[Source passage]
--

<< -- 3 -- Bill Newman MIND MY HARPSICHORD!
As I remember it, those stairs were just about wide enough to accommodate
said harpsichord, but cornering was extremely hazardous. About eight able-minded
bodies, controlled by the grinning Kipnis had a never-to-be-forgotten adventure
in how to tilt, without dropping or letting go, said cumbersome and expensive
object through about six 90 degree turns, and not one succumbed to heart
failure! Gerard Hoffnung, who was still alive then, should have been there.
I can only compare it to a situation in reverse, that I tried to negotiate
but had to give up on, involving endeavouring to lift, by some unseemly
device, an upright piano from a photographer's window to be taken away and
deposited in our family lounge. It wouldn't go down the guy's stairs, let
alone through his bedroom door or window area! Such was part of my life,
at that period.
I can remember incidents at those sessions, as if they were yesterday.
I had a kind of telepathetic relationship with Nev -- who I thought was in
love with leader Iona Brown, with whom he was flirting madly. Then there
was Kenneth Heath, cello, from my EMI-Mercury days, and John Brown, double-bass,
who struck me as the musical equivalent of 'Uncle Mac' on BBC's Children's
Hour. A nice bunch! Igor was busy most of the time scoffing a hamburger,
which he propped up on the music stand before and after solos. The only
musician I didn't converse with was oboist Janet Craxton who had an important
role to play in Concerto No 8 in D minor, reconstructed from Bach's manuscript
by Igor himself. I also vaguely remember the two Dolmetsch sisters Jeanne
and Marguerite, but they were too busy rehearsing for their part in No 7
in G minor.

--

[Stated goal]
Pick up the recollection of the harpsichord recording sessions after its final sentence, on the Dolmetsch sisters, and continue it in the same manner.

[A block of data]
--

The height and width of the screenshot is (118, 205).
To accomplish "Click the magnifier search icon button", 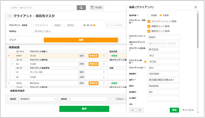I will [81, 8].
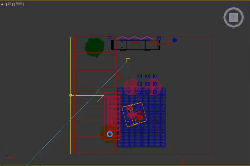Select the green plant object
250x166 pixels.
point(95,47)
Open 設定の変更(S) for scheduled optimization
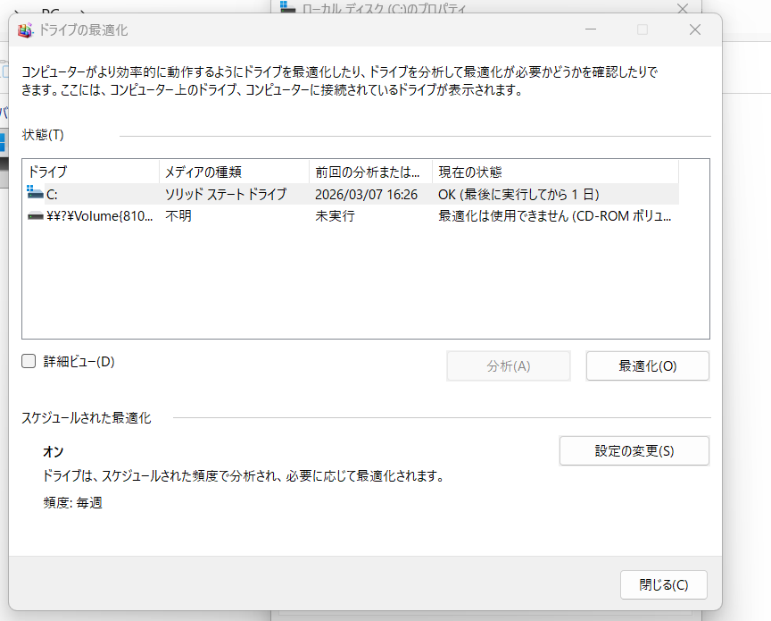 tap(634, 451)
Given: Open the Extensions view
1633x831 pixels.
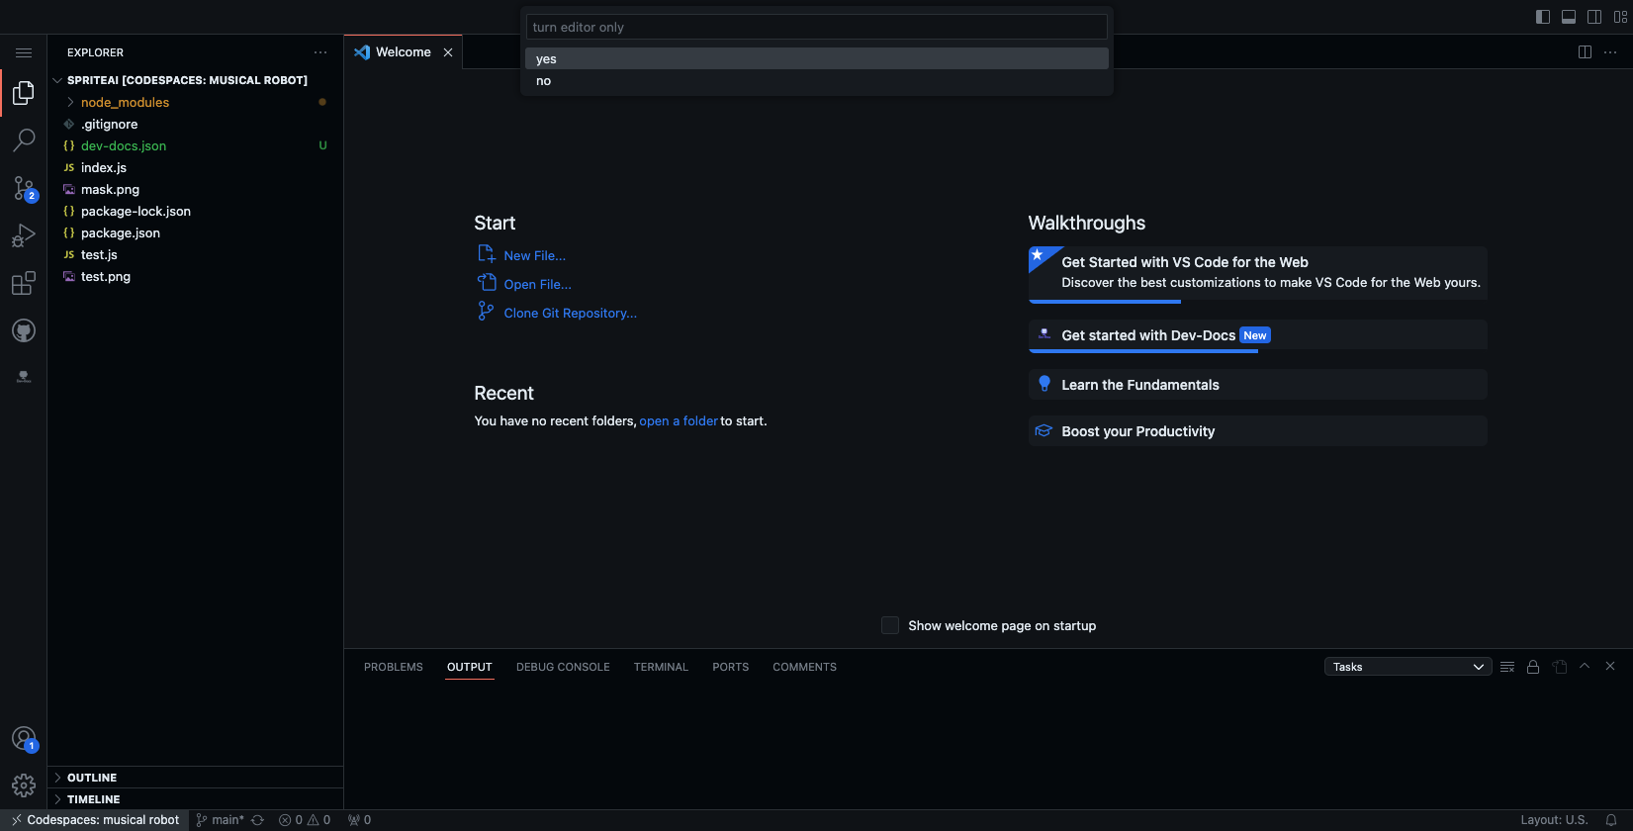Looking at the screenshot, I should click(24, 284).
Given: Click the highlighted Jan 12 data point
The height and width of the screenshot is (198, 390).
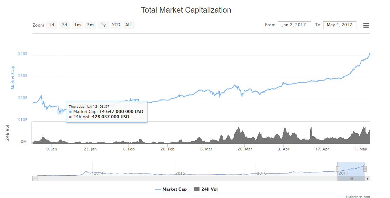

--

[Written answer]
The control room was partitioned off at the rear -- a kind of elongated
area with one large and lengthy arm chair at the back, and long tables for
the unflappable producer Paul Myers and his engineer assistants. Steven
E Paul (later a producer for Columbia Masterworks) was editor. Igor had
his main say in all takes, while Neville kept a perfect sense of perspective
overall. Olympic's stark, extremely bright lighting -- after all it is a
pop studio -- may have caused some tiredness to some, but we were too busy
to notice it.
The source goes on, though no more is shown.